If you browse through the OTK Web Community photos, you will notice quite easily that dbI 2.0 is actually providing a wizard-like database installer to facilitate the database deployment tasks of your enterprise applications. What you may not notice is that, one of the great features that dbI wanted to achieve is to allow the developers to easily take out/incorporate in any wizard dialog steps with any combinations for different usage and target users. Developers can decide which steps they want to allow the users to customize for the installation of their application's database and which they do not.

In order to achieve that, dbI 2.0 needs to find a way to separate the concerns between the dialog specific logics and cross-dialog standard logics so that the common logics do not need to be repeated on each form. Duplicating the same logic across multiple forms may introduce bugs as well as making the programs very hard to maintain.

(NOTE: The 'cross-dialog standard logics' involve the manipulation of those common form controls together with some function calls from the data object, which may not be easily achieved a clean SoC by creating common class.)

Therefore, to tackle this issue, we do the following:


  1. First of all, we got to identify what are standard UI components that available on every wizard dialog. Then we create an interface called IWizardView that exposes these standard UI objects as properties.

  2. Then we implement IWizardView on each of the wizard dialog boxes. Now every form will have all these common controls exposed as its public properties.

  3. We now create a presenter class called InstallerPresenter, having one of its property as the type of IWizardView and its associated private variable called _wizardView.

  4. Meanwhile, we also make the presenter's constructor to accept a parameter of type IWizardView and get the parameter value assigned to _wizardView.

  5. Back to each wizard form, we want the presenter class to be created once the Form object is created. Hence, on each form's contructor, we do the following:

    _presenter = New InstallerPresenter(Me)
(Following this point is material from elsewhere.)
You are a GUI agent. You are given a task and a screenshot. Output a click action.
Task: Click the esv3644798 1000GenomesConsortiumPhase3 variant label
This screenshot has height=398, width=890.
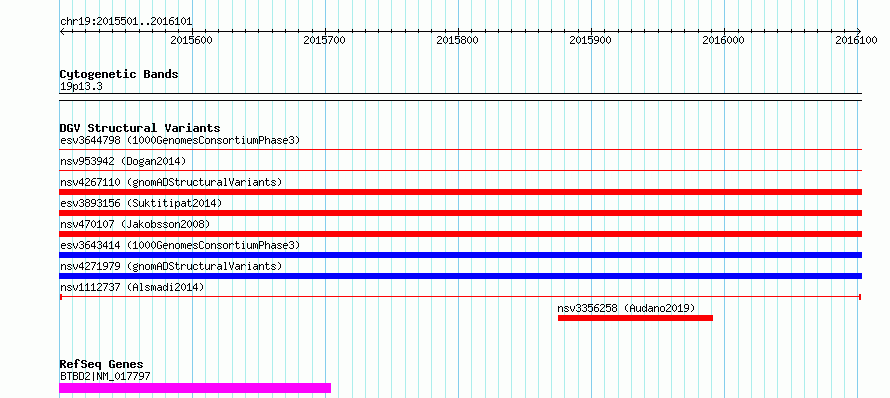pyautogui.click(x=180, y=140)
    where 'Me' is the form itself.
Since the constructor's parameter is just an interfance but not the form, we can say that the presenter does not have the knowledge of the specific form but just the "rules" that it can accept, i.e. the IWizardView interface. Through this way, the presenter will therefore can serve multiple forms with its logic as long as each form is implementing the IWizardView interface.

Here, I also want you to take note that, in order to implement MVP design pattern, it is not necessary that you need the ObjectBuilder (for Dependecy Injection purposes) as proposed by WCSF. It is optional and just a nice-to-have feature that will further pushing the loosely-coupled practices into extreme.